Next-Embedding Predictive Autoregression
🔗 Source: arXiv
Next-Embedding Prediction Makes Strong Vision Learners
🚀 Technical Novelty
- Mechanism: Trains a Vision Transformer autoregressively to predict the next patch embedding in continuous space using causal masking and stop-gradient, directly mirroring next-token prediction in LLMs.
- Nuance: Eliminates the need for pixel decoders, discrete tokenizers, contrastive pairs, momentum encoders, or task-specific heads, relying purely on a single predictive objective over continuous embeddings rather than representation extraction.
💡 Yield
- Achieves 83.8% (ViT-B) and 85.3% (ViT-L) top-1 accuracy on ImageNet-1K after standard fine-tuning.
- Transfers effectively to dense prediction tasks, delivering strong semantic segmentation performance on ADE20K.

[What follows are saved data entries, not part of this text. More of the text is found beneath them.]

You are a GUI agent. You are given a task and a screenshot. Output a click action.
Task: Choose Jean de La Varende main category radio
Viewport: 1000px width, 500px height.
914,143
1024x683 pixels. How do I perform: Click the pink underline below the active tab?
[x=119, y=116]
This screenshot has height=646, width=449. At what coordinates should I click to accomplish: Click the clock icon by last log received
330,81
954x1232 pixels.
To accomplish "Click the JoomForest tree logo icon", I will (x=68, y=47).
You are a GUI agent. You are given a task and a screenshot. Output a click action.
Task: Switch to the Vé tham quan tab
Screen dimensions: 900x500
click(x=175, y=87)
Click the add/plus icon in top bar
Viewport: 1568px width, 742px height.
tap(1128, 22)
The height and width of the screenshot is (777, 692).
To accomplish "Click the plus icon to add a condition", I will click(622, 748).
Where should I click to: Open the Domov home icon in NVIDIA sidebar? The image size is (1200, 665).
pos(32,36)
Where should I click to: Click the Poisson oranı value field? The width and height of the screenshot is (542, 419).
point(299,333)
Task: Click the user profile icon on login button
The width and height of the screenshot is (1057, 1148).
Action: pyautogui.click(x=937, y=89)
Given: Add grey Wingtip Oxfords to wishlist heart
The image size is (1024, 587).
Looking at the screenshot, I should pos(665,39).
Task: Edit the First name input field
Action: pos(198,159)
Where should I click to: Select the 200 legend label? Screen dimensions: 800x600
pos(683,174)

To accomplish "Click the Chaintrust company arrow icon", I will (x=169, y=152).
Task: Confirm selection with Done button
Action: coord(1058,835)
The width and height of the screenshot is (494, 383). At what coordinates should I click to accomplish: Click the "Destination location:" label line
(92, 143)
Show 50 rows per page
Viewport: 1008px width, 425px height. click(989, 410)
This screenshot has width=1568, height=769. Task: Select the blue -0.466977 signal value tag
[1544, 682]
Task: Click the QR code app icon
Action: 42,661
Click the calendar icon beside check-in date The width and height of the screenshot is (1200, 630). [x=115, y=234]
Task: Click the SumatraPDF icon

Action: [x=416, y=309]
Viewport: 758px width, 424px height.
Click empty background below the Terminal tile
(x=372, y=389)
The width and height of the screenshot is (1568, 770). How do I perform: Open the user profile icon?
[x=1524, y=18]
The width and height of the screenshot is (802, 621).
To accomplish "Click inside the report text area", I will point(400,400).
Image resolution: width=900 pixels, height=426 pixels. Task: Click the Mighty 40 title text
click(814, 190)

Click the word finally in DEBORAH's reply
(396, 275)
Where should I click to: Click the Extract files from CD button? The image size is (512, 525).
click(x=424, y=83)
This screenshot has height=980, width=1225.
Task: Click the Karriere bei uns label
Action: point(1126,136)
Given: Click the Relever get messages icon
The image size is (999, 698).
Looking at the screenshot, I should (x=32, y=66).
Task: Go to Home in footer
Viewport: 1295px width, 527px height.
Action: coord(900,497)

- Proves that generative pretraining principles from NLP can be directly applied to vision via continuous embedding prediction, yielding a scalable, architecturally simple self-supervised paradigm.
⚠️ Limitations
- Performs poorly under standard linear probing because the final autoregressive output remains shallow and closely tied to the initial patch embeddings.
- Struggles with complex physical reasoning tasks like interpreting reflections, shading, shadows, and dense overlapping objects, likely due to ImageNet-1k dataset limitations rather than architectural flaws.
- Current validation is limited to ImageNet-1K; scalability and robustness on more diverse, large-scale vision datasets remain untested.